-- Brief --
Please return every line of the records below that contains the word "entry".

Extracted records
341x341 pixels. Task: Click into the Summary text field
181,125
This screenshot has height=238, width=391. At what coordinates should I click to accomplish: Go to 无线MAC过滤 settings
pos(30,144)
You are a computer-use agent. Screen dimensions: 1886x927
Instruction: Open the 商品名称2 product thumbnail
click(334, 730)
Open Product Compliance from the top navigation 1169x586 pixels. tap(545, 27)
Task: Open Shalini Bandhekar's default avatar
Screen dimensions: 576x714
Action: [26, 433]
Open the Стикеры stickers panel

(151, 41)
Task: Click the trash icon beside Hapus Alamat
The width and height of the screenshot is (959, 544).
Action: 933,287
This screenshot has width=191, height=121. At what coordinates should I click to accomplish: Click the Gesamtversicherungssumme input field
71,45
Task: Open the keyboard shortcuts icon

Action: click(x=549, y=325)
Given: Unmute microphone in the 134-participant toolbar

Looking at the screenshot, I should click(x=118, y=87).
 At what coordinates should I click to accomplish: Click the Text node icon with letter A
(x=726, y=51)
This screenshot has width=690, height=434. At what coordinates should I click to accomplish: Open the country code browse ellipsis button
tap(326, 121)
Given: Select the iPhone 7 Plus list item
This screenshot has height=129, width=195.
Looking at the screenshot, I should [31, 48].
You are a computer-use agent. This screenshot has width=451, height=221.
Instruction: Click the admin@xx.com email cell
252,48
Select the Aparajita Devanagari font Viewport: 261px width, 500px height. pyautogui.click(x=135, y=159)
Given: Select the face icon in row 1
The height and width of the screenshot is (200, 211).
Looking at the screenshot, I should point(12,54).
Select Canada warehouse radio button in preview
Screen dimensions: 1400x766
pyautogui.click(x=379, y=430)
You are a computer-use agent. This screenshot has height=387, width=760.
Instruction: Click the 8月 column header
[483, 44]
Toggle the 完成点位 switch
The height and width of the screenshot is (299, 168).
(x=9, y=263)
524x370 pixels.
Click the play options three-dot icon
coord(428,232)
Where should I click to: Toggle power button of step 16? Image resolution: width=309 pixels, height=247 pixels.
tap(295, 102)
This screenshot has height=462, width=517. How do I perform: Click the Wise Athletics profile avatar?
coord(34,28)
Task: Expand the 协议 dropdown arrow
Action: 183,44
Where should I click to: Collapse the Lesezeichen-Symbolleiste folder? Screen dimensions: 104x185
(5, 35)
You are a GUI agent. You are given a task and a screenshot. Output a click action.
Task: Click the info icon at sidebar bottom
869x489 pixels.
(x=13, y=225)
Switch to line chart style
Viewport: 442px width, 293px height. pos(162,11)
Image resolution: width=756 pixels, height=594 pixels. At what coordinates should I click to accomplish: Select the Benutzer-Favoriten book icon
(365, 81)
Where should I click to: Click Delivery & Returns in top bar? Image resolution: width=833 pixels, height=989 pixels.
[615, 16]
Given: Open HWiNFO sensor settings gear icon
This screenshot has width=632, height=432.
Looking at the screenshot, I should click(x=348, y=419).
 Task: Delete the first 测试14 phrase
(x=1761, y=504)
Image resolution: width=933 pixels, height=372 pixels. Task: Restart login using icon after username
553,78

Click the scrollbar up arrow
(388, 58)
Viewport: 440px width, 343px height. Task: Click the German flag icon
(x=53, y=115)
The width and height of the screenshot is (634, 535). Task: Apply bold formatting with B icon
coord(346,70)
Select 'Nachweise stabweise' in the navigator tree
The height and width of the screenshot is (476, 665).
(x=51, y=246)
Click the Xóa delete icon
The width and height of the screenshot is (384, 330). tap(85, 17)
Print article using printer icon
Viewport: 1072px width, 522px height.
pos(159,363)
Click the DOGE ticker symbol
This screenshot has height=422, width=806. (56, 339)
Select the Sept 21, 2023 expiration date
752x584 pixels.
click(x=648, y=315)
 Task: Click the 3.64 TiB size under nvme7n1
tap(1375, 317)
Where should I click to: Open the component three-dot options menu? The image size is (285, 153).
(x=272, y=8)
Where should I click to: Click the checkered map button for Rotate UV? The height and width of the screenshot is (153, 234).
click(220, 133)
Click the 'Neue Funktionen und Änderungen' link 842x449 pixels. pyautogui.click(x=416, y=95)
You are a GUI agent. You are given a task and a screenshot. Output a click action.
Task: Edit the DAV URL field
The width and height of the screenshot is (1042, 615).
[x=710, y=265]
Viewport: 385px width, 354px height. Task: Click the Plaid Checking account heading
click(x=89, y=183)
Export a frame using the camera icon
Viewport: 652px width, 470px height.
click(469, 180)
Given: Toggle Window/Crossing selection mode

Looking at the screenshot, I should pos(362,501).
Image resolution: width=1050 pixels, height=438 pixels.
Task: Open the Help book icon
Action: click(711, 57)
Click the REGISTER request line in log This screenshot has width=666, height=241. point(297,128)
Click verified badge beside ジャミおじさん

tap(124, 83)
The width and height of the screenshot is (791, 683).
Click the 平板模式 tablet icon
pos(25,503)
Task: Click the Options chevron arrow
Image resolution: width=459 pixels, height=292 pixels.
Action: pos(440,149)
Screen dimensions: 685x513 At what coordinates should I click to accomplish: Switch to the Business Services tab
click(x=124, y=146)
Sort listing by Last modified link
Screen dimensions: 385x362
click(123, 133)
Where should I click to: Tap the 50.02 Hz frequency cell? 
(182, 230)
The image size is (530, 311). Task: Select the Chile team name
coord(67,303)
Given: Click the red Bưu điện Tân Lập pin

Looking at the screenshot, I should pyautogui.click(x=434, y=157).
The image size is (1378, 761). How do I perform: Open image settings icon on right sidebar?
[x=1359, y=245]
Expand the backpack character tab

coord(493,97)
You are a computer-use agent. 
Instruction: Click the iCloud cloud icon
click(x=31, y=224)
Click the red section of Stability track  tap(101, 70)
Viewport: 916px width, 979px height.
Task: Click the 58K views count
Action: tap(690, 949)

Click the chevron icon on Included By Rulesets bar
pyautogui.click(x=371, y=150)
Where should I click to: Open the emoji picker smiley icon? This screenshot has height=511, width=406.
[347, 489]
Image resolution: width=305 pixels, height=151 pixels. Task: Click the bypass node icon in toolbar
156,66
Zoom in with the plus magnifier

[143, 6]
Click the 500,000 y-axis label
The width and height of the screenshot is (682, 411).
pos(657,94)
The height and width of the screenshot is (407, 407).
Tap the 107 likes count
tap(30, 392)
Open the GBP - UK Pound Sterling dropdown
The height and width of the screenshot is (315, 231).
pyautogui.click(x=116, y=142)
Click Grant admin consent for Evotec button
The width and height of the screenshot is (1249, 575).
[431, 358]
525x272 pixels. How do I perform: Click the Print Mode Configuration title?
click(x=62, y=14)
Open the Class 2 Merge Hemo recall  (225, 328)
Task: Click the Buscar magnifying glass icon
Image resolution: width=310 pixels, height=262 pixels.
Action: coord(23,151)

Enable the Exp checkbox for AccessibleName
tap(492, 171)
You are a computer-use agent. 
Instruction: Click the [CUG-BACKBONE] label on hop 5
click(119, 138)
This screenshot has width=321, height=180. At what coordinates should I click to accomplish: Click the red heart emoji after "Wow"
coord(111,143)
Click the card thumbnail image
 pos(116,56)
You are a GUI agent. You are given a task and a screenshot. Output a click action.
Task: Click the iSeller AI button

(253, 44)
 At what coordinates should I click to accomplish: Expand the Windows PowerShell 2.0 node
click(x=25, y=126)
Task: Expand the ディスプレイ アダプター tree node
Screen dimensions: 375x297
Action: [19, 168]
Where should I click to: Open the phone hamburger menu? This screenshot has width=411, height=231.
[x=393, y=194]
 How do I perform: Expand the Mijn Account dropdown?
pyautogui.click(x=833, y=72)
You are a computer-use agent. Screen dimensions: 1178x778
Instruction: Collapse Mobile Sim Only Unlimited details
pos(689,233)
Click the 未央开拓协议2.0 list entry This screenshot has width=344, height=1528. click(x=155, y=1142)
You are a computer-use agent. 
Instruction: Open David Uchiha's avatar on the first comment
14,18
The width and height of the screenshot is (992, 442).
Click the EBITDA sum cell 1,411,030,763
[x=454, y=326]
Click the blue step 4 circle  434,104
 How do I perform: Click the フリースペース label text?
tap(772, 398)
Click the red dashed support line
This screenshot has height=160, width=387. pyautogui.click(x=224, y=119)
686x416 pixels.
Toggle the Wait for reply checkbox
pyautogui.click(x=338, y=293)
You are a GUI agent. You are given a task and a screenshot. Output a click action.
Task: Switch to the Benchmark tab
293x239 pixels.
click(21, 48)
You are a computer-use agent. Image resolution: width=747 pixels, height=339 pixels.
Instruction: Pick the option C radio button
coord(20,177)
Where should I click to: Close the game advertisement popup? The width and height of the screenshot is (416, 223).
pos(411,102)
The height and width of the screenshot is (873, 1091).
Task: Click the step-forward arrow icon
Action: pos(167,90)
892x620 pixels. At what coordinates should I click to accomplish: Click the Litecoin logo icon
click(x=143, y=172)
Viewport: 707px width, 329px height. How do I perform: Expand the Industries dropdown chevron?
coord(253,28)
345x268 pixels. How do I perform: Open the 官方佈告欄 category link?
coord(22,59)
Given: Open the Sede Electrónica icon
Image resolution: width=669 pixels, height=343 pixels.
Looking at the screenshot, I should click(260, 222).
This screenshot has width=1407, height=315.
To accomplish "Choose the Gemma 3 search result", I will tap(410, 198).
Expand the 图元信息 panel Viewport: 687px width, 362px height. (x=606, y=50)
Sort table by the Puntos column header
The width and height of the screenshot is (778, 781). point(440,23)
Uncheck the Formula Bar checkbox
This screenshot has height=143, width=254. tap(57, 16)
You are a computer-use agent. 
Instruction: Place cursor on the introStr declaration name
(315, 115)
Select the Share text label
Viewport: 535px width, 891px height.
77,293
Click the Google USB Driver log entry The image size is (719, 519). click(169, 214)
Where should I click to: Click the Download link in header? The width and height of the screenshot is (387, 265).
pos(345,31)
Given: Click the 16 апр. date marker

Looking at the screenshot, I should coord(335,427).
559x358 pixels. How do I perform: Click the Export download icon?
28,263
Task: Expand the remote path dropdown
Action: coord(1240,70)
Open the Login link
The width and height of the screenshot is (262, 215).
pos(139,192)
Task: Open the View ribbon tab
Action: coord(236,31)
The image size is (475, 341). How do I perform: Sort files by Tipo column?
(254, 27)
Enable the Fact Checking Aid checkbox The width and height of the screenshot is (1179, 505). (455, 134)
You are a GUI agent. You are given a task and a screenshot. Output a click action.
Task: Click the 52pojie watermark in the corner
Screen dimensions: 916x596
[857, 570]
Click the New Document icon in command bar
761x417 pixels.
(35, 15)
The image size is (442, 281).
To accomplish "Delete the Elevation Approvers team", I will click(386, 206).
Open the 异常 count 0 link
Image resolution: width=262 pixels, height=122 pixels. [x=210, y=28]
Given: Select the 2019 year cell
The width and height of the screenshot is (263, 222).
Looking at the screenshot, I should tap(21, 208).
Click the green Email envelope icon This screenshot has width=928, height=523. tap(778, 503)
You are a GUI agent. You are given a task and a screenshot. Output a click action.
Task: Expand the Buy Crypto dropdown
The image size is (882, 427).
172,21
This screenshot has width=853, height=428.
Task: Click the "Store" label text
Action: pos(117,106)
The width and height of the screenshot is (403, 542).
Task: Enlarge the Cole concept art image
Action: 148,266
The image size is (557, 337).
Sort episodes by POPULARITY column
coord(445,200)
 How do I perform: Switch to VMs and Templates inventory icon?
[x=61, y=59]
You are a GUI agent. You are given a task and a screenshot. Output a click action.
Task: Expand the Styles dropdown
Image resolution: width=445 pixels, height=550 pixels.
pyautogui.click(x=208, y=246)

-- Response box --
Click the 未央开拓协议2.0 list entry This screenshot has width=344, height=1528. click(x=155, y=1142)
Click the Google USB Driver log entry The image size is (719, 519). click(169, 214)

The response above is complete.